Replays were inconclusive; from every available angle, it’s impossible to see where the ball is when Brosmer’s helmet reaches its furthest point forward. The mass of lineman piled up in the middle of the field completely obscure where the ball is in relation to goal line.

The Big Ten refs overturned it anyway.

It was confusing to say the least, considering the NCAA standard of “indisputable video evidence” necessary to overturn the call on the field. It was made even more confusing considering an alternate angle of the play showed that Brosmer lost control of the ball during the play. Which was then subsequently recovered by USC.

Riley and USC asked for an explanation from the conference, and as has become common with the Big Ten, received an unsatisfactory answer.

Big Ten Conference Is An Officiating Mess

In a post-practice media scrum on Tuesday, Riley told reporters that the conference agreed that they had no indisputable evidence to overturn the call. 

“They agree that it’s not indisputable,” Riley said. “I mean, they agree, which is unfortunate because that’s part of the rules. But listen — I get it’s a close play. I get it. Did he score? Maybe he did, maybe he didn’t. I don’t know. But that’s the problem, nobody knows, and you’re going to have to go back with what the officials call on the field.”

“They thought the runner had scored,” Riley continued. “And they felt like that was enough to overturn it. I have not been given any explanation why we ignored the part of the rule that obviously states that to overturn something, it has to be absolutely, completely clear-cut. There can be no doubt about what happens. That part was ignored, which is unfortunate for us.”

“It’s not the reason we lost the game,” he said. “We had plenty of other opportunities, and I’m not sitting here blaming the officials, saying well, they did a bad job, and that’s why we didn’t win the game. That had nothing to do with it.”

Riley’s right; that call isn’t the reason the Trojans lost. USC played a sloppy, mistake-filled game. The outcome shouldn’t have come down to a goal line play against an outmanned Minnesota team. But it is yet another example of the extremely poor officiating we’ve seen from the newly expanded Big Ten Conference in 2024.

Minnesota themselves were the victims of a terrible missed call on an onside kick attempt against the Michigan Wolverines. Michigan also benefited from several missed face masks and obvious holding penalties in their game against USC. For conference officials to tell Riley that there was no indisputable evidence to justify overturning a monumental call though, is simply inexcusable.
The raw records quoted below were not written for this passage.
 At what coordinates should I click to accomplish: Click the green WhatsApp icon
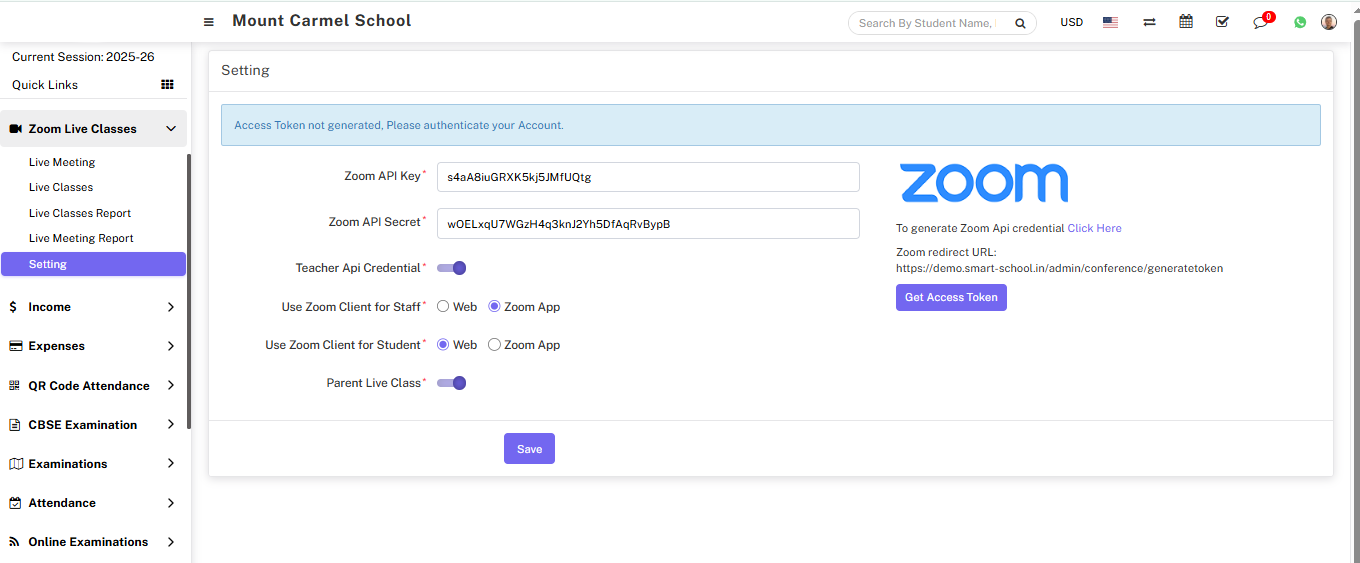point(1300,22)
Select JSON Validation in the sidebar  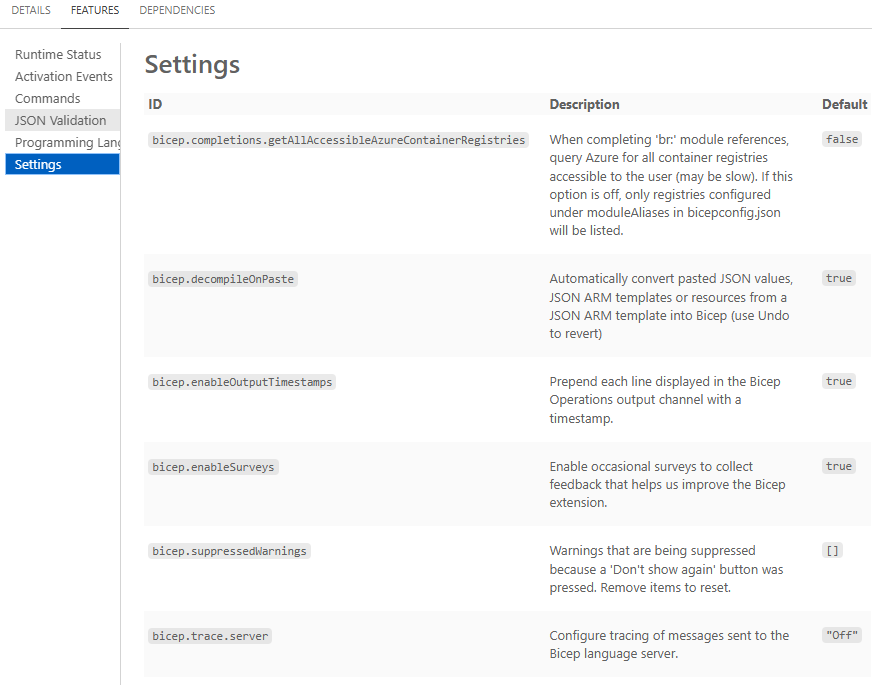(x=57, y=120)
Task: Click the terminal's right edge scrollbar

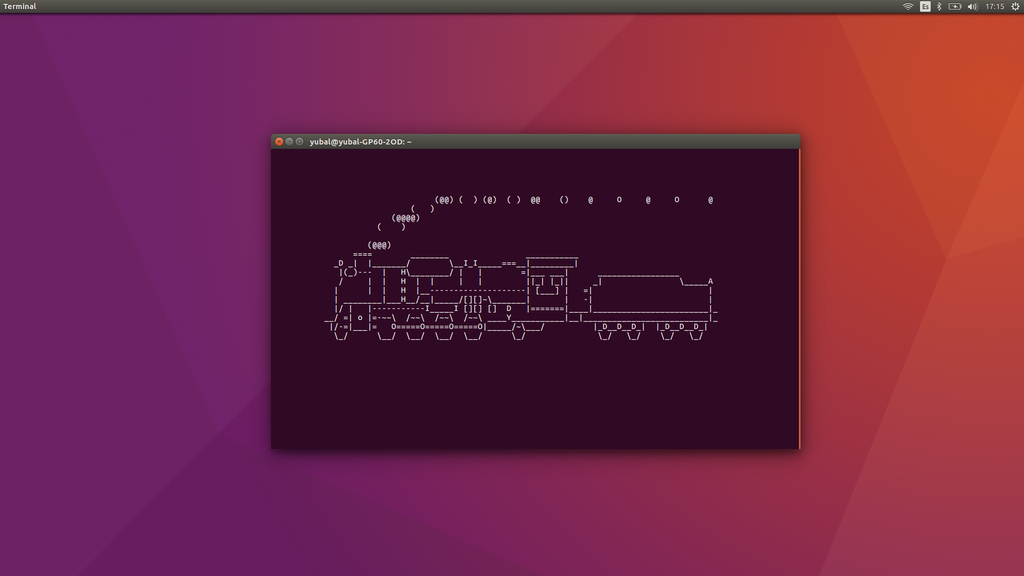Action: coord(799,300)
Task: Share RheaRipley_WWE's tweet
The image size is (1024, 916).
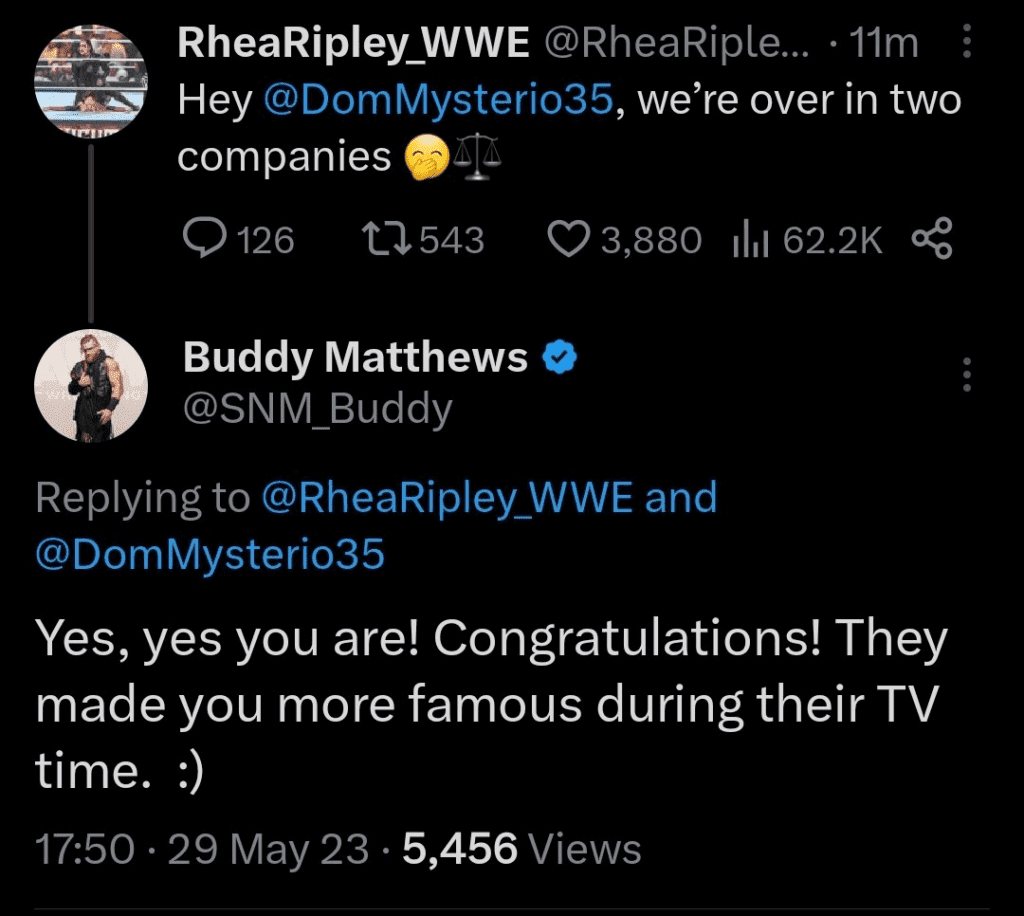Action: point(932,240)
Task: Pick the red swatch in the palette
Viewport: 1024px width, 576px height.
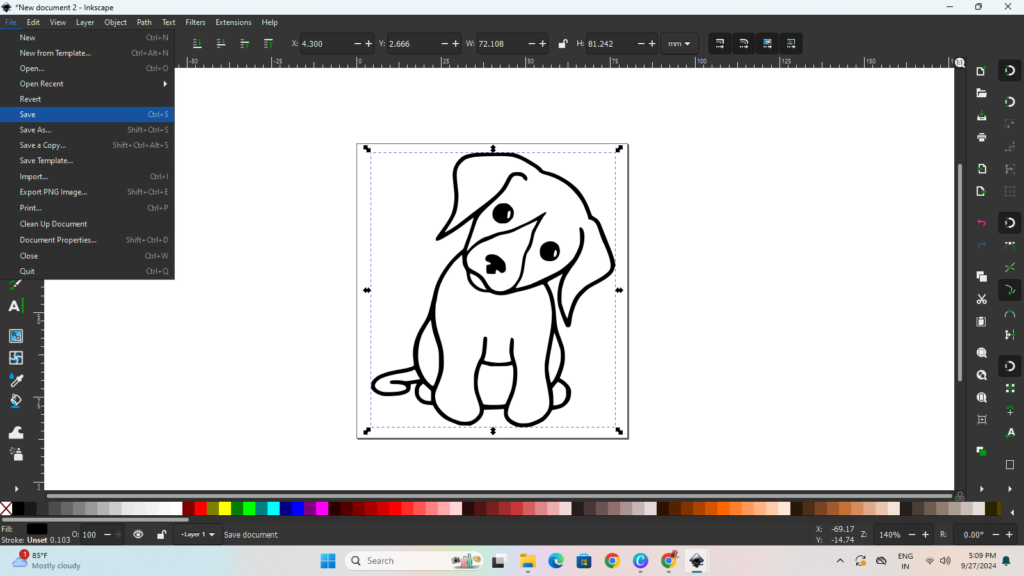Action: coord(200,509)
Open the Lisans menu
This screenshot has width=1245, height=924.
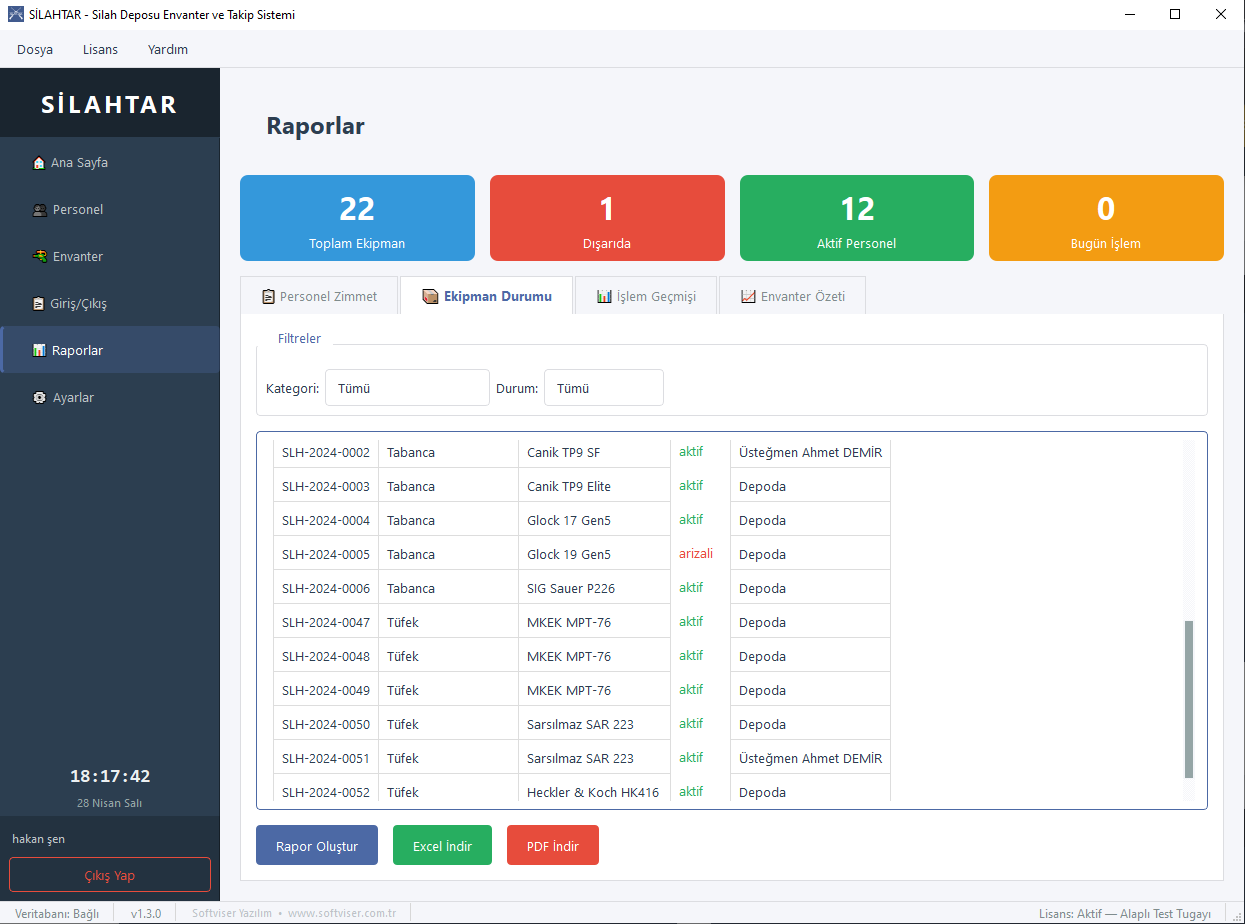(100, 49)
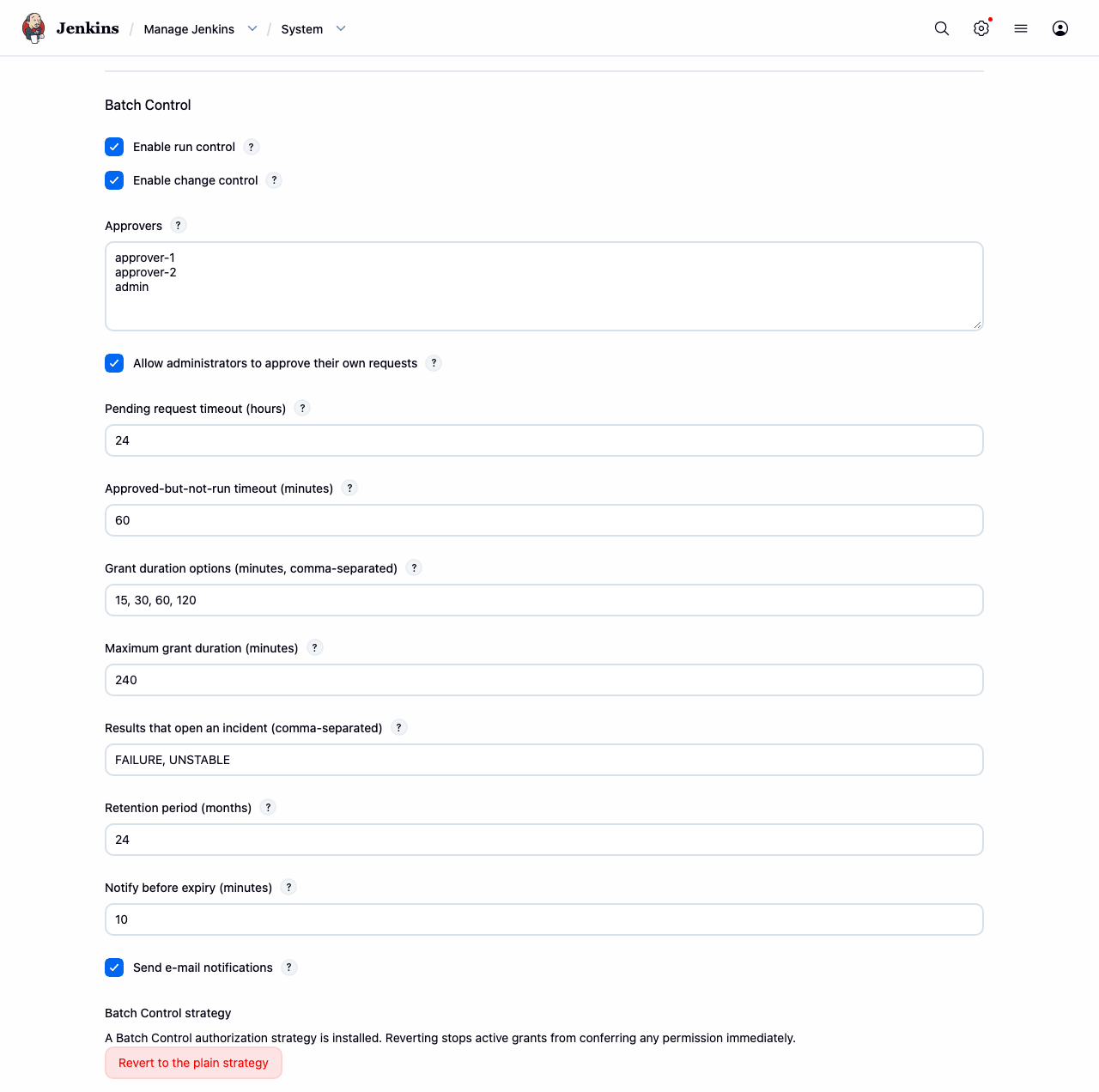Screen dimensions: 1099x1092
Task: Click Revert to the plain strategy button
Action: (x=193, y=1063)
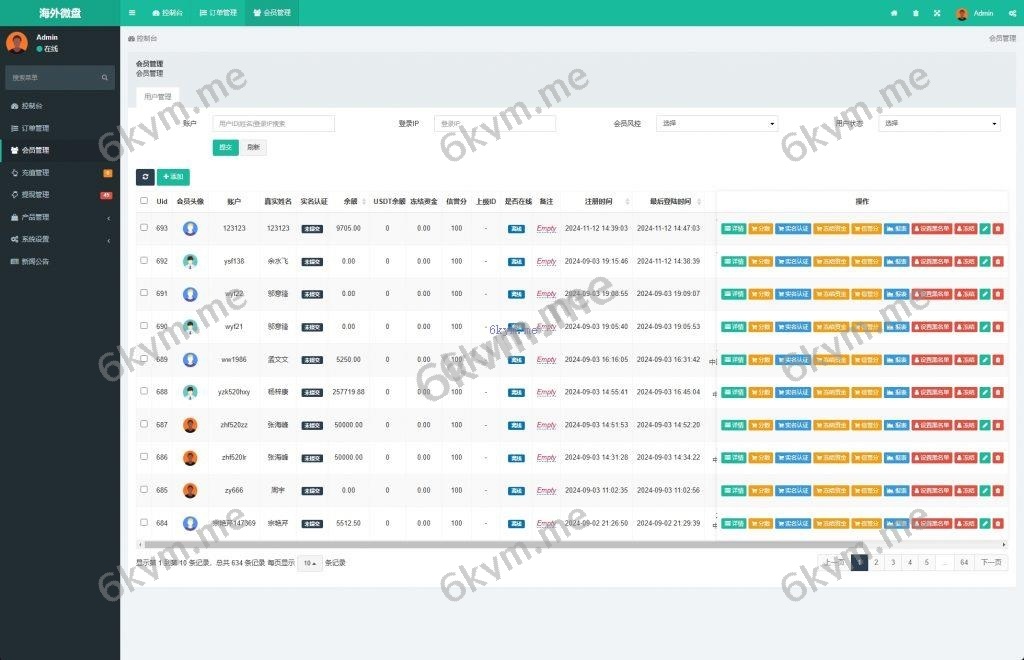Image resolution: width=1024 pixels, height=660 pixels.
Task: Click the dark refresh icon above the table
Action: pos(145,177)
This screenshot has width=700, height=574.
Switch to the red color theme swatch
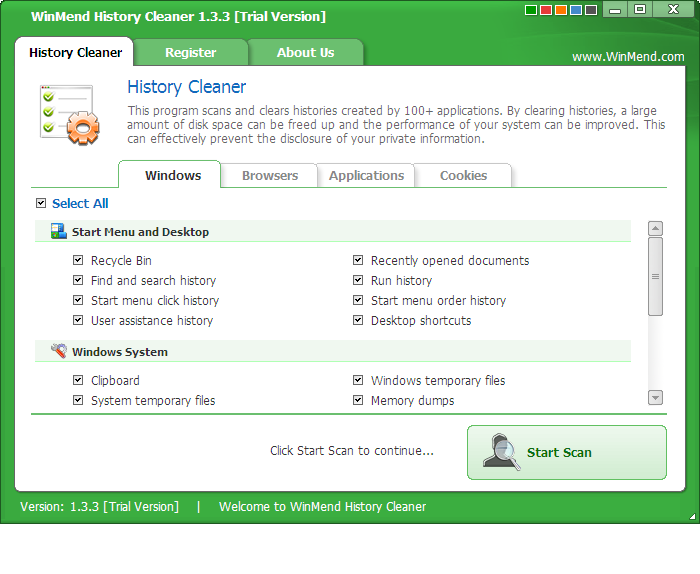[x=546, y=11]
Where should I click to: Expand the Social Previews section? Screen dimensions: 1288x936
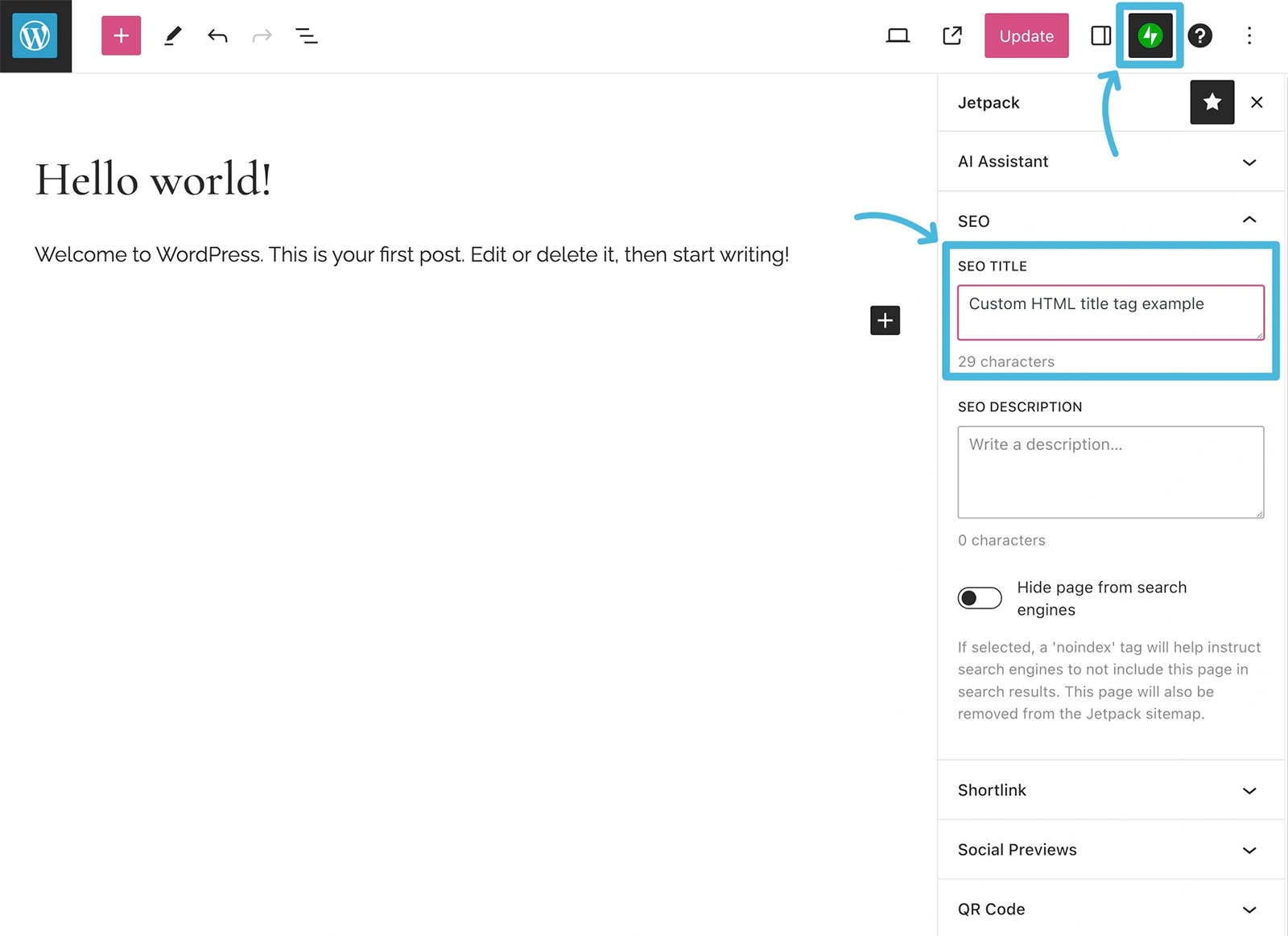tap(1111, 850)
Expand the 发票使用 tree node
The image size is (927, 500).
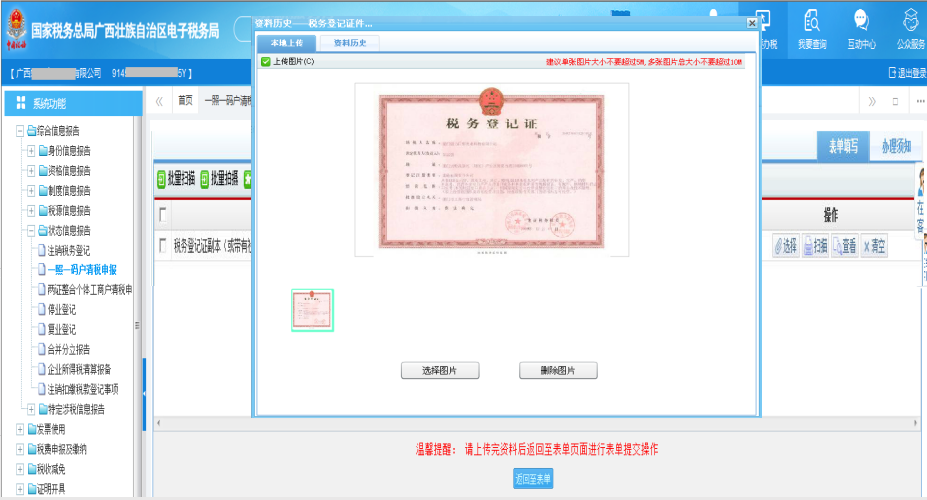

The standard for replay review isn’t “we think he probably got in, and P.J. Fleck is really mad, so…” It’s that there must be obvious, 100% conclusive evidence that the call on the field is incorrect. If you don’t like that standard, change it. But until then, you can’t have conferences and officials make up their own rules on the fly whenever they feel like it. That’s exactly what the Big Ten just did…and admitted they did.